[horde] runaway httpd processes?
Michael M Slusarz
slusarz at horde.org
Mon Jan 29 14:13:35 PST 2007
Quoting "Dominaux, Craig C" <CCDominaux at cbe.ab.ca>:
> I don't think the issue for us anyway is with the SQL queries because we
> truncate the horde_datatree and horde_datatree_attributes every hour to
> keep these tables low. And the reason we can get away with this is we
> don't allow any sharing or set permissions on our address books,
> calendars, notes, or tasks.
> Our horde_datatree_attributes don't usually get any higher than 150000
> rows or the horde_datatree with 35000 rows.
> Since I put in this script login time have been very fast but didn't
> help with runaway httpd processes.
I don't want to sound demanding (well, maybe I do...) but it would
*tremendously* help if you could figure out the URI's these runaway
httpd processes are attempting to serve. Horde developers can give
much better advice and, if appropriate, attempt to remedy the problem
when we know what the problem is.
For example, we recently ran into an issue where a Horde installation
was seeing runaway processes. Trying to debug, that information
didn't help much. However, analysis of the runaway httpd processes
indicated there was a specific URI call to a page in kronolith with
one single specific parameter passed in that allowed me to track this
down in an hour to make this tiny change:
Here was the server analysis that sparked the discovery (thanks nuno):
20:19:59 up 29 days, 3:14, 1 user, load average: 55.16, 38.82, 23.92
412 processes: 403 sleeping, 8 running, 1 zombie, 0 stopped
CPU states: 82.5% user, 17.5% system, 0.0% nice, 0.0% idle
Mem: 3883356K total, 3865044K used, 18312K free, 207128K buffers
Swap: 979924K total, 61724K used, 918200K free, 2434148K cached
PID USER PRI NI SIZE RSS SHARE STAT %CPU %MEM TIME COMMAND
4858 webmail 25 0 29196 28M 24876 R 71.7 0.7 17:39 httpd
27948 webmail 25 0 31888 31M 27104 R 13.5 0.8 6:20 httpd
4858 GET /kronolith/year.php?year=1104543267 HTTP/1.1
27948 GET /kronolith/year.php?year=1199151268 HTTP/1.1
The biggest issue was the fact that I didn't see this on my local
machine when debugging because the runaway process turned out to be a
PHP bug. It wasn't until I was able to track the potential issues
down to a few lines of code that I was able to cross-reference with
the PHP bugs database to determine the problem was this installation
was using an older version of PHP that had the bug (in the mktime()

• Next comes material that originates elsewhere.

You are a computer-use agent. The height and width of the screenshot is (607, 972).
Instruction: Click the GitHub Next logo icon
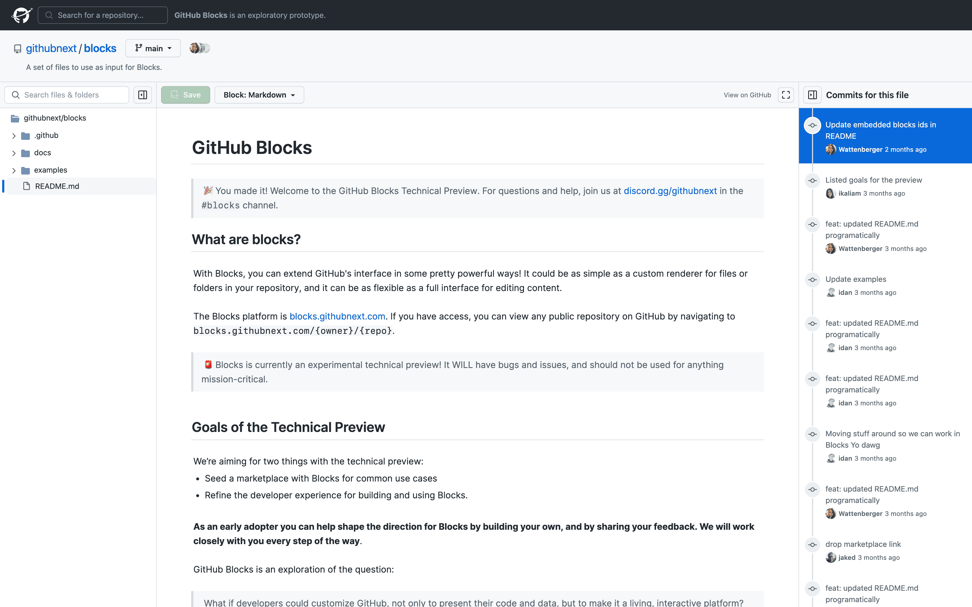point(22,15)
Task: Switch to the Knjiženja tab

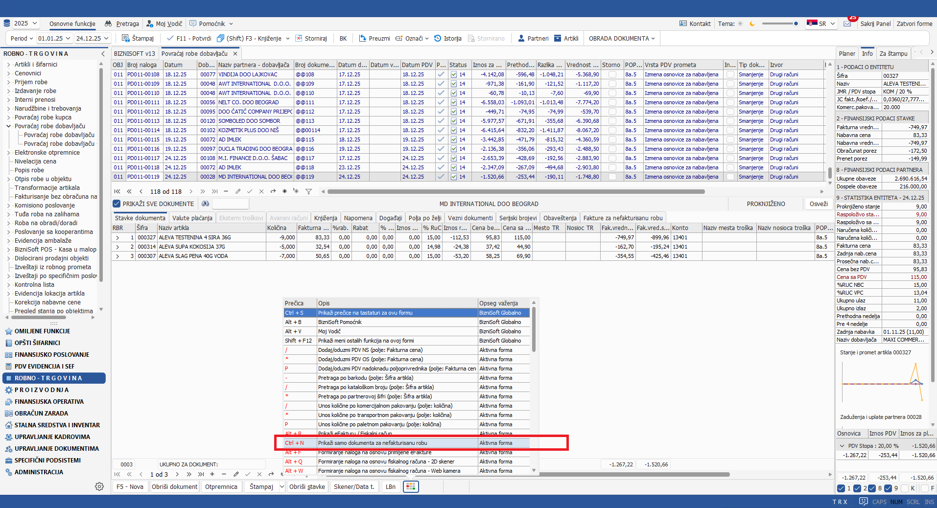Action: click(325, 218)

function) while my local installation wasn't seeing any problems
because I was using a newer version of PHP.
As far as how to do this server analysis - that's not something that I
am personally going to be able to help with. Depending on your setup,
this will vary. But if you can at least track the runaway processes
down to a specific URI (and most likely a specific e-mail message), we
will be more than happy to try to track it down.